Alabama Scene

In contempt of justice

 

 

Last month, the District of Columbia Court of Appeals upheld a judge’s contempt order against two Department of Justice (DOJ) lawyers who participated in the failed prosecution of the late Sen. Ted Stevens of Alaska in 2009.

William Welch II and Brenda Morris, the lead prosecutors in the case, were held in contempt along with another Justice Department official for violating a court order to turn over documents to Stevens’s defense team. The prosecutors disclosed the information soon after they were held in contempt, but U.S. District Judge Emmet Sullivan didn’t lift the contempt finding until over a year later.

In a separate matter, a court-appointed lawyer investigating the Stevens prosecution found that federal prosecutors engaged in “systematic concealment” of evidence in the case. The charges against Stevens were eventually dropped because of prosecutorial misconduct.

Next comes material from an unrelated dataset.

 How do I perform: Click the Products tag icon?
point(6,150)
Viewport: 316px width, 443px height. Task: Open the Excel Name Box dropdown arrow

Sound familiar? It should, because the same Brenda Morris who was charged with contempt for hiding evidence in the bungled Stevens case was one of the lead government lawyers in the so-called Alabama bingo corruption trial which ended last year with zero convictions on the 138 federal charges and the full acquittal of two of the nine defendants. A retrial is scheduled Jan. 30 on 33 counts left undecided by the jury.

Now we learn that the federal prosecution’s penchant for attempting to suppress evidence may not have stopped in Alaska. Lawyers for Milton McGregor have asked for a hearing requesting that two bribery charges against him should be tossed because government lawyers illegally suppressed evidence during the first trial last summer.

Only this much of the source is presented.